Impressions from the MoMo Global Summit
The 3rd annual MobileMonday Global Summit was held in Helsinki, Finland, on 10 September with an estimated 1,500 attendees; this year included a bonus side-trip to St. Petersburg, Russia, the following evening. WWJ was there once again, as founders of the MoMo Tokyo chapter, along with representatives from over 20 MoMo cities around the world. In addition to our Trip Report, WWJ’s ed-in-chief Daniel Scuka offers these thoughts about the experience.
MoMo Global Summit panels
The event panels included a nice cross-section of ‘insidery’ mobile folks. One of the best was definitely the Executive Panel, including Gartner’s Lars Persson, KDDI’s Hitomi Murakami, CEO Veli-Matti Mattila, from Finnish No. 2 carrier Elisa, Senior VP Ville Mujunen, from Sulake Dynamoid, and Director Mark Ollila, from Nokia. It was nice to see Murakami-sensei asking questions back to the audience (“Most Japanese think our next-generation mobile business will be based on mobile TV. What do you think?”), to elicit a little interactive feedback, and the Nokia guy was pleasantly down-to-earth (they aren’t always) and humble, mentioning that he sees one of the big challenges in answering, “How do we obtain and access content via mobile?” Maybe we’ll finally see Japan’s track-proven QR code application get more serious consideration in at least some of Nokia’s markets.
While interviewing KDDI’s Murakami-sensei I was once again struck by how odd the Japanese find the rest of us out there (here?) in the world – and I’m not just talking food. His comments were a genuine expression of how surprising it is for a Japanese mobile-phone user – of any age – to find that folks elsewhere don’t use their phones for email, don’t use their phones for buying stuff at the convenience store and don’t use their phones for getting on the train.
It’s as if the Japanese car makers back in the 80’s had gone ahead and developed their kick-ass, world-beating technology and production methods, but the only place you could buy their cars was in Japan itself. That’s how weird it is and that’s how far behind the rest of the mobile world seems to be falling.
We watched the keynote presentation from the local Gartner guy, Managing Partner Lars Persson, who spoke well and definitely presented ‘some’ useful information gleaned from global mobile markets. But his analysis and trend forecasts were, at best, a bit weak. Several of the people we spoke with afterwards were surprised by the generic level of material he choose to present in front of such an astute audience.
One of the better panels was focused on Mobile Entertainment, including (Ahem!) our very own Mobikyo Director Lars Cosh-Ishii together with Nidal Barake from MoMo Caracas, Sarah Miller, MoMo L.A. and active with iHollywood, Andy Zain from MoMo Jakarta, and Gianmauro Calafiore, from MoMo Italy.

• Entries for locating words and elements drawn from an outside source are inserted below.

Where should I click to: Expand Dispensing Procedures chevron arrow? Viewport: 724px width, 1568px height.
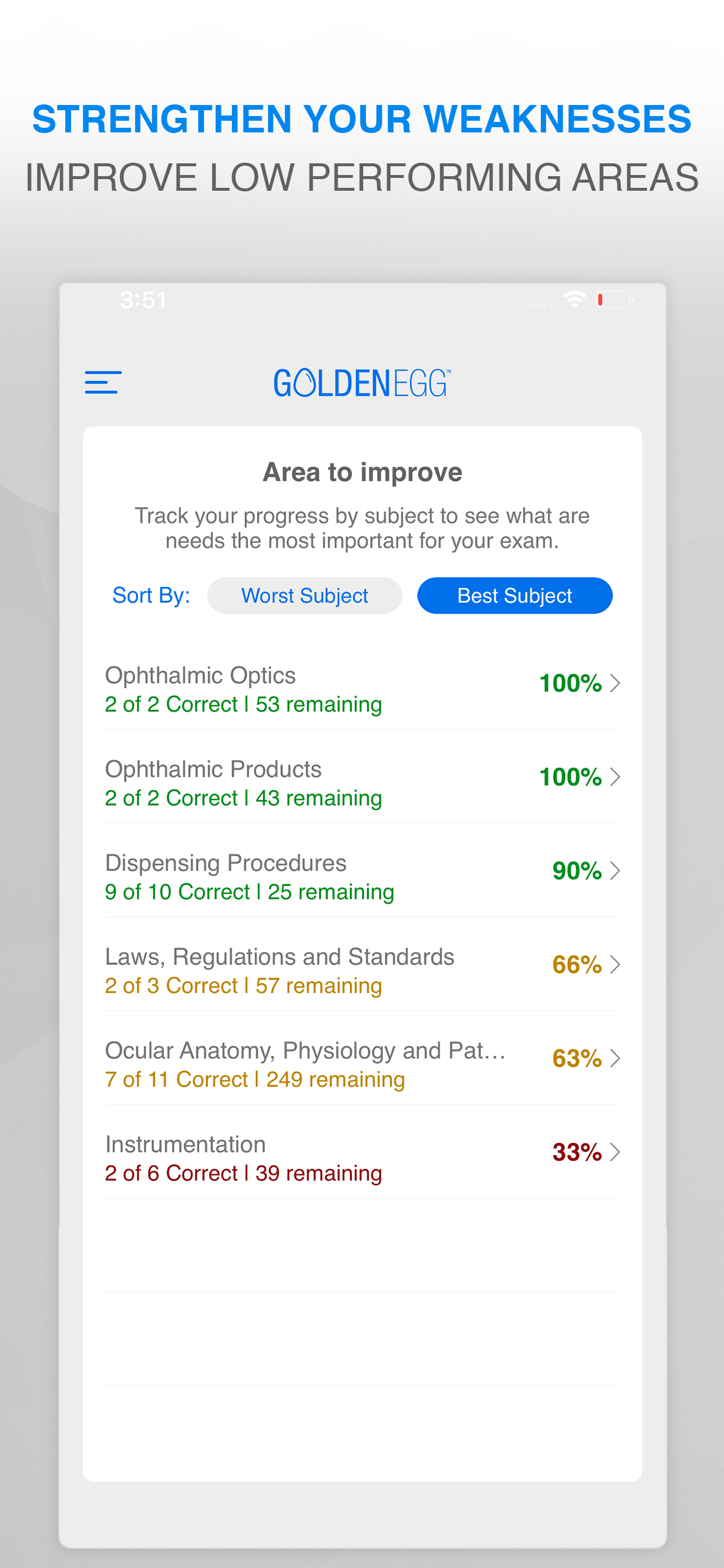coord(615,870)
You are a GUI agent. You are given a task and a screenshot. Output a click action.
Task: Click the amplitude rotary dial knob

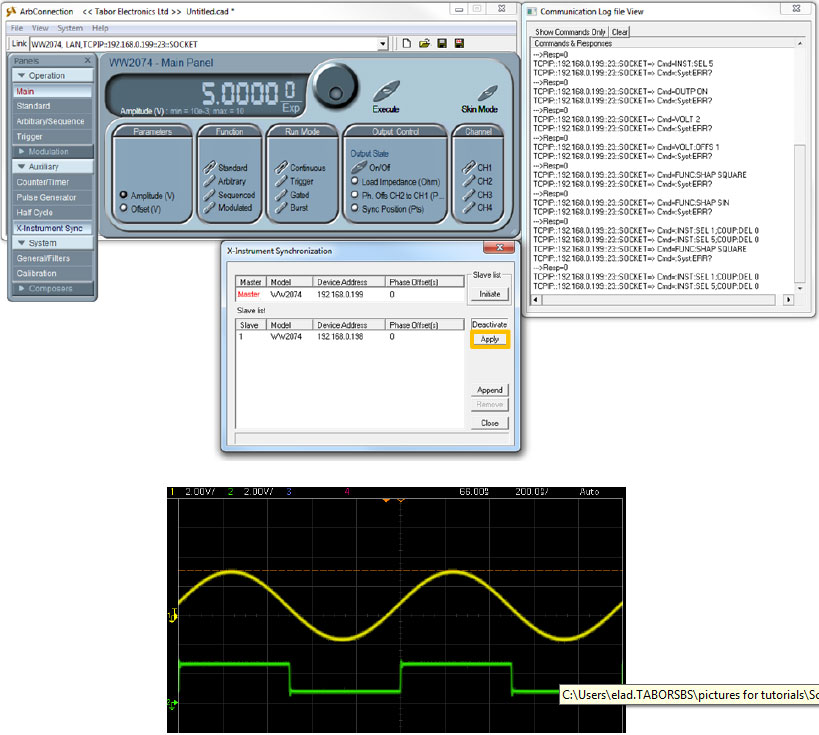click(335, 86)
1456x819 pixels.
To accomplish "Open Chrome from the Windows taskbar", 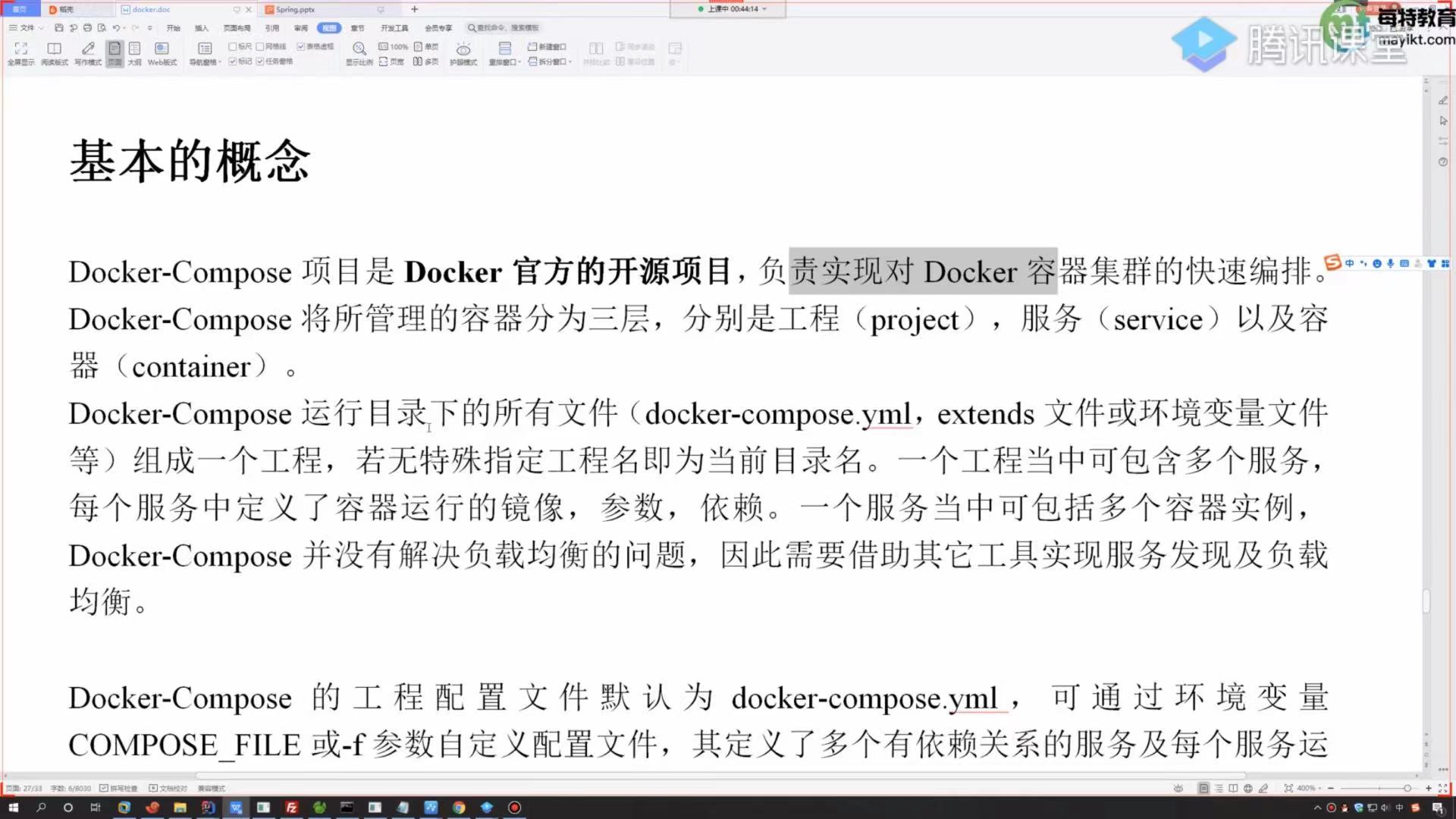I will [459, 808].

Some of the discussion points included:
– the impact of mobile technology on the entertainment economy today
– challenges faced by the industry, now and in the future, for delivering mobile content
– how carriers change the way mobile brands interact with consumers
One of the interesting comments, from Nidal, was related to how expensive ring-tones are via the carriers’ decks in Venezuela and that street vendors commonly offer side-loading for the same content at 10 percent the cost of retail downloads as the predictable work-around.
Simon Bureau, from Vectis in Seoul, Korea, also provided some interesting comments during our video interview on Korean carriers’ mobile music subscription models, in which you can access your on-board music library and – obviously – download new tunes so long as you keep paying the monthly fee. But once you end your subscription, the on-board DRM kicks in and you can no longer play anything – now that’s a way to build customer loyalty (with which we’re not sure we agree!). DoCoMo are trying the same strategy with Napster in Japan – time will tell. Simon also mentioned the importance in Korea of ‘side-loading content’ – music you transfer to the phone via memory stick. That’s also been a big item in Japan since the Carrier formerly known as Vodafone introduced it several years back; in the Vodafone Live BB service, users download the contents via a fixed-line PC, then transfer DRM’d files over to the phone and receive the unlock key via subscription payment over the air.
Despite the potentially over-restrictive DRM issues, we wonder whether the US and EU will actually learn a thing or two from these more mature Asian mobile players? It will be interesting to see what the landscape looks like at the next Global Summit in 2008.